TASKS FOR THIS EXERCISE
1. In the discussion thread about a modern dark age, transcribe the passage starting with "Seems to me" and going on through "2 points 8 months ago* (last edited 8 months ago)".
2. According to the discussion thread about a modern dark age, in which century did serfdom in England still formally exist?
3. Supply the next part of the discussion thread about a modern dark age, continuing from its final line.

TEXT SECTION
-----

Seems to me we're already in the dark.

[–] abhibeckert@lemmy.world 7 points 8 months ago* (last edited 8 months ago) (1 children)

Aren’t we already in a kind of dark age?

A bit over 150 years ago, slavery was legal (and commonplace) in the United States.

Sure, lots of shitty stuff in the world today... but you don't have to go far back to a time when a sherif with zero evidence relying on unverified accusations and heresy would've put up a "wanted dead or alive" poster with a drawing of the guy's face created by an artist who had never even laid eyes on the alleged murderer.

[–] rottingleaf@lemmy.zip 2 points 8 months ago* (last edited 8 months ago)

Well, the dark ages came after the late antiquity where slavery was normal. And it took a few centuries for slavery to die out in European societies, though serfdom remained which wasn't too different. And then serfdom in England formally existed even in XIXth century. I'm not talking about Russia, of course, where it played the same role as slavery in the US south.

EDIT: What I meant - this is more about knowledge and civilization, not good and bad. Also 150 years is too much, but compared to 25 years ago - I think things are worse in many regards.

[–] Krauerking@lemy.lol 4 points 8 months ago

Oh for sure. We are already in a period that will have some fancy name in future anthropology studies but the question is how far down do we still have to go before we see any light.

[–] rottingleaf@lemmy.zip 0 points 8 months ago* (last edited 8 months ago)

Aren’t we already in a kind of dark age?

In the sense of actually making things in the backbone of our civilization becoming a process and knowledge heavily centralized and removed from most people living their daily lives, yes.

-----

EXCERPTED RECORDS
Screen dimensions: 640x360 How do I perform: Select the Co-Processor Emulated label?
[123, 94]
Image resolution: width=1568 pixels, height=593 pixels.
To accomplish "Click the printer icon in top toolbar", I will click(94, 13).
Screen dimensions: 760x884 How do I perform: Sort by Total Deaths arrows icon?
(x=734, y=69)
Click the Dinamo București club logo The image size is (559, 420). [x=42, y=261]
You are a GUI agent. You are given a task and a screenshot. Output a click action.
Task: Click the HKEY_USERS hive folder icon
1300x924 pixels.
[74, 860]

-----

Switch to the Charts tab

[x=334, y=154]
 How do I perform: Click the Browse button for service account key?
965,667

-----

OUTPUTS BY TASK
1.
Seems to me we're already in the dark.

[–] abhibeckert@lemmy.world 7 points 8 months ago* (last edited 8 months ago) (1 children)

Aren’t we already in a kind of dark age?

A bit over 150 years ago, slavery was legal (and commonplace) in the United States.

Sure, lots of shitty stuff in the world today... but you don't have to go far back to a time when a sherif with zero evidence relying on unverified accusations and heresy would've put up a "wanted dead or alive" poster with a drawing of the guy's face created by an artist who had never even laid eyes on the alleged murderer.

[–] rottingleaf@lemmy.zip 2 points 8 months ago* (last edited 8 months ago)

2. The nineteenth century.

3.
Via many small changes we've come to the situation where everybody uses Intel and AMD or other very complex hardware, directly or in various mechanisms, which requires infrastructure and knowledge more expensive than most nation-states to produce.

People no more can make a computer usable for our daily processes via soldering something together using TTL logic and elements bought in a radio store, and we could perform many tasks via such computers, if not for network effect. We depend on something even smart people can't do on their own, period.

It's like tanks or airplanes or ICBMs.

A decent automatic rifle or grenade or a mortar can well be made in a workshop. Frankly even an alternative to a piece of 50s field artillery can be, and the ammunition.

What we depend on in daily civilian computing is as complex as ICBMs, and this knowledge is even more sparsely distributed in the society than the knowledge of how ICBMs work.

And also, of course, the tendency for things to be less repairable (remember the time when everything came with manuals and schematics?) and for people to treat them like magic.

This is both reminiscent of Asimov's Foundation (only there Imperial machines were massive, while Foundation's machines were well miniaturized, but the social mechanisms of the Imperial decay were described similarly) and just psychologically unsettling.